6.草谷薫々(くさたにくんくん)ストリートにて(5)
ここは、激安スーパー『東友』の店外に設置してある自販機コーナー。
その奥のベンチに一人の男が腰かけ、天を仰いでいる。
男の目の端には、きらきらと輝くものが見え、今にもこぼれ落ちそうである。
そう、ご存知の通り、自ら紡ぎ出した掌編『名もなきものの落とし子の生涯』の結末に涙する阿呆こと伊集院 修太朗(いしゅういん しゅうたろう)その人である。
(オレは・・・オレは、なんと罪深いことをしてしまったのか。
偉大なる哲ウンの・・・これからのウン生を踏みにじってしまったのだ!)
嗚呼、ついに・・・修太朗の目の端から輝くものがこぼれ落ちた。
修太朗は、ベンチの上に置いてあるポケットティッシュを一つ取り上げると、それを開封し、何枚かティッシュを取り、小さく折り畳んだ。
それで涙をぬぐい取り、再び広げると、ついでに鼻もかんだ。
「偉大なる哲ウンよ、すまなんだ・・・この阿呆が、お前を踏み殺したのだ!
出来るだけのことはする。だから・・・許しておくれ。」
修太朗は、助けを求めるかのようにはみ出ているウンに話しかけると、大仕事にとりかかり始めた。

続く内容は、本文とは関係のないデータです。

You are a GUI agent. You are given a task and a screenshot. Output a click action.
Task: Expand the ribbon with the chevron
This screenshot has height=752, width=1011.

すなわち、偉大なる哲ウン『名もなきものの落とし子』の遺骸回収作業である。
修太朗は、ティッシュをまとめて何枚か取り出し、それらを地面に敷いた。
こうしておけば、たとえ『名もなきものの落とし子』の遺骸の断片が落ちたとしても、ここの地面を汚すことはないであろう。
今さらのような気はするが、修太朗のちょっとした配慮である。
次に、ティッシュを一枚引き裂くと、それを丸めて鼻の穴に突っ込んだ。
『名もなきものの落とし子』の死臭から鼻を守るためである・・・。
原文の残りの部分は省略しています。